# [Prompt]
Please rewrite everything from the line containing "You are a computer-use" down to the line containing "click(644, 133)", both included, with the requests left as they are and the pictures left out. Multiply each coordinate in the answers by 1.75 and round to whole numbers, with halves rounding up.

# [Available records]

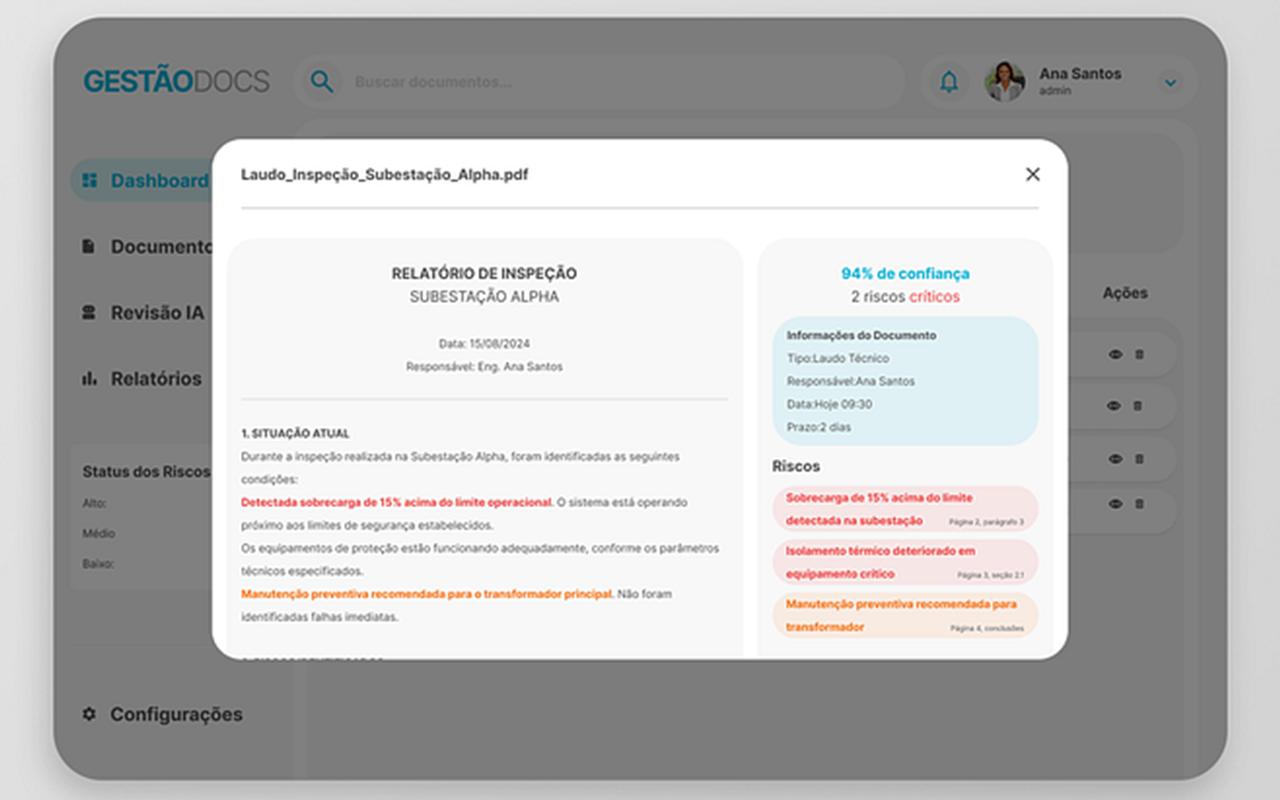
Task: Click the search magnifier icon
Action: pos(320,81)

==

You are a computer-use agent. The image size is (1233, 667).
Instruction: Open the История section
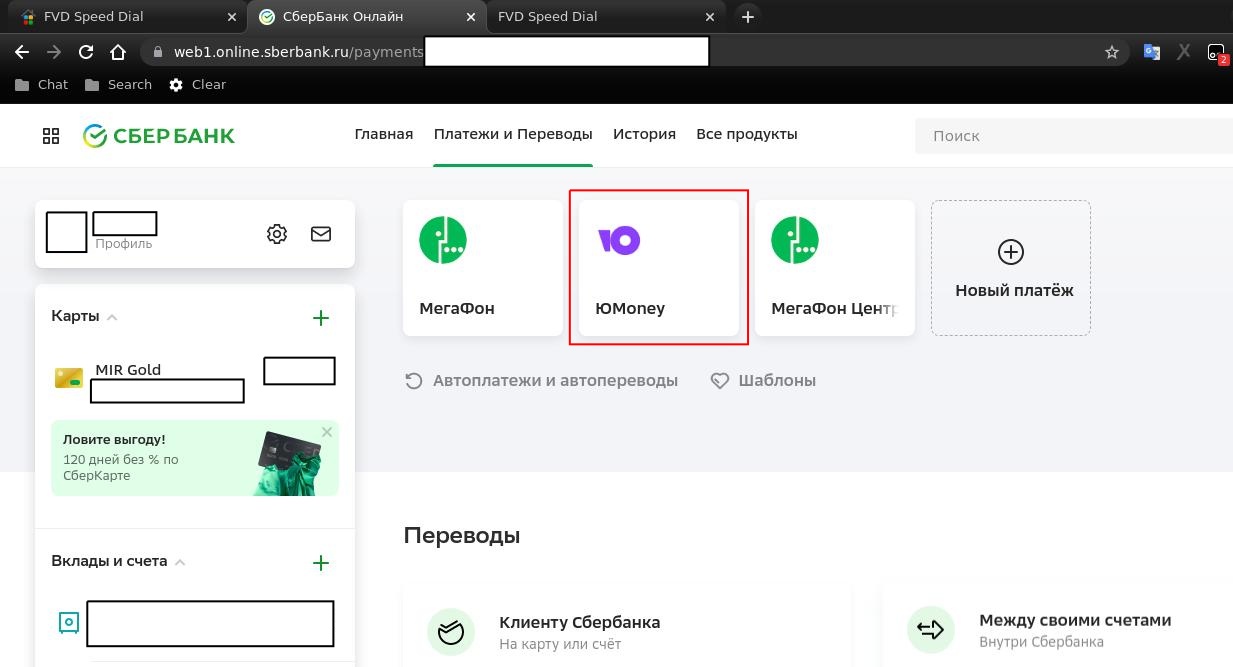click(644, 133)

# [Response for this exercise]
You are a computer-use agent. The image size is (1233, 667).
Instruction: Open the История section
click(1127, 233)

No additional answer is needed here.